Not only was it a song sung by a black woman about deeply divisive race relations in a time when there were still laws against integration and blacks had separate washrooms, drinking fountains, and seats on the bus, it was a song written by a Communist sympathizing Jew. So when McCarthyism and the Red Scare went full sway the twin forces of anti-Semitism and anti-Communist hysteria bore down on her, as well.

As noted here, she cried when she sang it. It contributed, most surely, to her rapid decline and early death. It made her scream at her own kin and break chairs over the heads of patrons. But it was one of the very first instances where the media talked about the evils of slavery and the injustices against the black man not from an intellectual or moral stance but a very very real, raw and ugly one. It cost her club dates, it cost her sales, people walked out of her concerts when she performed that song.

As a woman, and as a person of colour she was expected, if fortunate enough to entertain the white people, to enter the establishment from the rear and to sing nice, cute ditties and perhaps show a little skin. She was sure as hell not expected to hold up a mirror to a jazz-listening public and quietly REMIND them that the people they were listening to and co-opting were being treated LIKE SHIT.

She didn't get recognition in her life for this song from the people it helped - the NAACP didn't approve of entertainers, nor did the black churches - so there was no chance of her getting humanitarian accolades for such a work of art. But though it cost her so dearly, that song ignited passions in people who would later work hard, both black and white, to remedy and redress the wrongs, to put an end to the hatred against blacks and the societal attitudes that encouraged it.

It has since gone on to be considered by many to be one of the most influential songs of the 20th century. Q magazine, Time magazine, others have included it in lists of phenomenal achievements of our time.

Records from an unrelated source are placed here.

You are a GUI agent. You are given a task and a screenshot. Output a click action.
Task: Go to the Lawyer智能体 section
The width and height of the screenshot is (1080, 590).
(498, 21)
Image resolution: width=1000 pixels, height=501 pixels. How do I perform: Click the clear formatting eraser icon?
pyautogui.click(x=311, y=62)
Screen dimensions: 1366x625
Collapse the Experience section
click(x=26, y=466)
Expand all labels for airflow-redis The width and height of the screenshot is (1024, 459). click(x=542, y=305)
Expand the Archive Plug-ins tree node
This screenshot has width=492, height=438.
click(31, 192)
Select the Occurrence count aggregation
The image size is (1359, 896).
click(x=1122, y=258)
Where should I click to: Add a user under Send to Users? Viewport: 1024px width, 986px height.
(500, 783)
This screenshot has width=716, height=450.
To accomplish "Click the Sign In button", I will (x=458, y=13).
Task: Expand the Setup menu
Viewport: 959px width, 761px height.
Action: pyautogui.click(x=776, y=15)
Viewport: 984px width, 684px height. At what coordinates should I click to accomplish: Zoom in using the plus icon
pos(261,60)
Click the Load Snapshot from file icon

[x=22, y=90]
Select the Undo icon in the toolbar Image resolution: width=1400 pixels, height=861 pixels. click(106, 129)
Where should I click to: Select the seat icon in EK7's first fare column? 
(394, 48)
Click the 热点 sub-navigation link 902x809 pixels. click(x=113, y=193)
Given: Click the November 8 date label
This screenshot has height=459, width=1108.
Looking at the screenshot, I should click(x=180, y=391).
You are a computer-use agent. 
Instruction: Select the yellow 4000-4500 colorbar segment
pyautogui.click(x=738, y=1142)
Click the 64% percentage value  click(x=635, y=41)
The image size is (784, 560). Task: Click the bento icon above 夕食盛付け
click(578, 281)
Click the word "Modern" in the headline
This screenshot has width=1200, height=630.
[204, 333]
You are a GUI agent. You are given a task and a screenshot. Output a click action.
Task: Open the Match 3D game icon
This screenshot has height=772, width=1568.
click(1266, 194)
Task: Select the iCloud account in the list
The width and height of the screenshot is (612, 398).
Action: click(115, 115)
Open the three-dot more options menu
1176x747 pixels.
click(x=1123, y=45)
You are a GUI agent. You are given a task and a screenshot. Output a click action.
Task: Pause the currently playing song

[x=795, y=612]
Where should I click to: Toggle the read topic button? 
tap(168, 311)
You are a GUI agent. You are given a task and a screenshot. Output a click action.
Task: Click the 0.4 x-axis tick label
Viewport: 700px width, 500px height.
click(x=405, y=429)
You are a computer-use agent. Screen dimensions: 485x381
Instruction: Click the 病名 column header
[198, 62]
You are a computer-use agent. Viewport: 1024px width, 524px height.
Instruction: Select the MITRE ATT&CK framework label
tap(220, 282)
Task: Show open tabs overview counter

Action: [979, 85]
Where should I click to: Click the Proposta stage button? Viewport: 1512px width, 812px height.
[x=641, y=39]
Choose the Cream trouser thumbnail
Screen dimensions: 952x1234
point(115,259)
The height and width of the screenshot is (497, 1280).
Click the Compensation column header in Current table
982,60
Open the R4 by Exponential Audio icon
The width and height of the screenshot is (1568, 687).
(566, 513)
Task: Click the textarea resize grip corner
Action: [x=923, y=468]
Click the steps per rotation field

So the next time one of these long-haired, tattooed and painted up ghouls wipes his ass on the American flag and thinks he's oh-so-controversial, or everyone gets worked up in a tizzy that some vile papparazzi was able to take a shot of some empty headed starlet's naked twitchet, it just makes me laugh. And likewise, when one of my lesser educated white friends asks why he can't use the word "nigger", I simply reach for my record player.

In honor of Martin Luther King day, 2010. God rest your soul, Doctor.